Memang, kita semakin terbiasa menghadapi pro dan kontra. Tapi masalahnya, kenapa pemangku kebijakan tidak berani melakukan pilihan yang tepat, benar, dan sesuai kebutuhan negara modern?
Padahal potensi nuklir di Indonesia besar. Sedikitnya 60 ribu ton uranium dan 130 ribu ton cadangan thorium bersarang di perut bumi negeri kita.
Batan Tenaga Nuklir Nasional (BATAN) sejak lama melakukan kajian penggunaan energi nuklir sebagai energi alternatif yang lebih murah. Pada akhir 1990-an di masa pemerintahan Soeharto, isu pembangunan PLTN sempat berembus. Ternyata belum terlaksana sampai kini.
Lagi-lagi, kita seharusnya sadar, pro dan kontra PLTN itu juga terjadi di negara maju.
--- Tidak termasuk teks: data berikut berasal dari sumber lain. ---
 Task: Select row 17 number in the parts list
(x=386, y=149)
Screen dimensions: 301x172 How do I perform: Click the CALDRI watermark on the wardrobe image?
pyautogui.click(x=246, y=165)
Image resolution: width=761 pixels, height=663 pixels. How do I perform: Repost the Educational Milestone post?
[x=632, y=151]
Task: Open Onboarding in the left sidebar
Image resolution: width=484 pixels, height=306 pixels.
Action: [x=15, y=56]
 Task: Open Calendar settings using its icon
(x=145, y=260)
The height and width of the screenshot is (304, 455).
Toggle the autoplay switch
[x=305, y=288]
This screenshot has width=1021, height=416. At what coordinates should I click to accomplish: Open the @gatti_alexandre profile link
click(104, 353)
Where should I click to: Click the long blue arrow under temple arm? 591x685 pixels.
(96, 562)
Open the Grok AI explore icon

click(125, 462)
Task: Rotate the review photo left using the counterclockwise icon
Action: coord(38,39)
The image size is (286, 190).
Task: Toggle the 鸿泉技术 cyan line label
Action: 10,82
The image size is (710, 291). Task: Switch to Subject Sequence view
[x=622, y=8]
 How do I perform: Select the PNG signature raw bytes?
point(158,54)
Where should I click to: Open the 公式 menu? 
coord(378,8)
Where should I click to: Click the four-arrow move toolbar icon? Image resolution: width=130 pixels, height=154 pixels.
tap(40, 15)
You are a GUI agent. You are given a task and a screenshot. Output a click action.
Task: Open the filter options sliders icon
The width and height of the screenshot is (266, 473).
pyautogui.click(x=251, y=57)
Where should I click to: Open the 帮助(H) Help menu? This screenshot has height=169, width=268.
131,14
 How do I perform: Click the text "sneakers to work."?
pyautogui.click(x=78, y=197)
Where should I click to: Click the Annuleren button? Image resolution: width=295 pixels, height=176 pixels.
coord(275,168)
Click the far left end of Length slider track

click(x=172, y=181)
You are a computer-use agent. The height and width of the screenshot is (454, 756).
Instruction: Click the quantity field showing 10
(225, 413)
Bukan tidak mungkin, energi nuklir yang murah diserang oleh proxy korporasi raksasa yang tidak ingin kehilangan bargaining ekonominya sebagai pemasok belasan juta batu bara ke PLTU (Perusahaan Listrik Tenaga Uap) seperti Cirebon Elektrik Power, General Energi Bali, Paiton 3, Paiton 7 dan Paiton 8, Pembangkit Jawa Bali (PJB), Jawa Power, Indonesia Power, dan pembangkit lainnya.
Nilai ekonominya buat pemasok batu bara seperti Adaro Indonesia tentu tidak sedikit. Belum lagi pemasok raksasa lainnya.
Kita sudah terbiasa menjadi bodoh, dan dibodoh-bodohi sebagai bangsa. Tak salah bila Belanda menjajah kita tiga setengah abad lamanya.
Kita dipecah-pecah melalui devide et impera terhadap kerajaan-kerajaan, keraton, dan puak-puak etnis yang punya pengaruh.
Pada pertengahan 2018, setelah melakukan studi banding ke Jepang, Badan Energi Nasional bertekad akan menyiapkan road map atau peta jalan PLTN. Padahal energi alternatif sangat mendesak.
Pembagunan PLTN pun butuh waktu yang cukup panjang. Pertanyaannya, kapan masyarakat mendapatkan energi alternatif yang murah? Mungkin menunggu bahan bakar fosil habis terlebih dahulu, barulah PLTN dibangun
Gugatan Class Action
Dari keterangan yang disampaikan PT PLN, pemadaman kali ini di DKI Jakarta, Banten, Jawa Barat, dan sebagian Jawa Tengah, terjadi karena karena Gas Turbin 1 sampai 6 Suralaya mengalami trip atau gangguan, sedangkan Gas Turbin 7 dalam kondisi mati.
Akibatnya pasok listrik ke Jabodetabek dipadamkan. Di Jawa Barat gangguan terjadi pada Transmisi SUTET (saluran udara tegangan ekstra tinggi) 500 kV.
Pemulihan listrik bervariasi di tiap wilayah operasi. Perkiraan pemadaman listrik akan sembuh Senin malam sekitar pukul 19.00 wib, namun tidak juga terjadi.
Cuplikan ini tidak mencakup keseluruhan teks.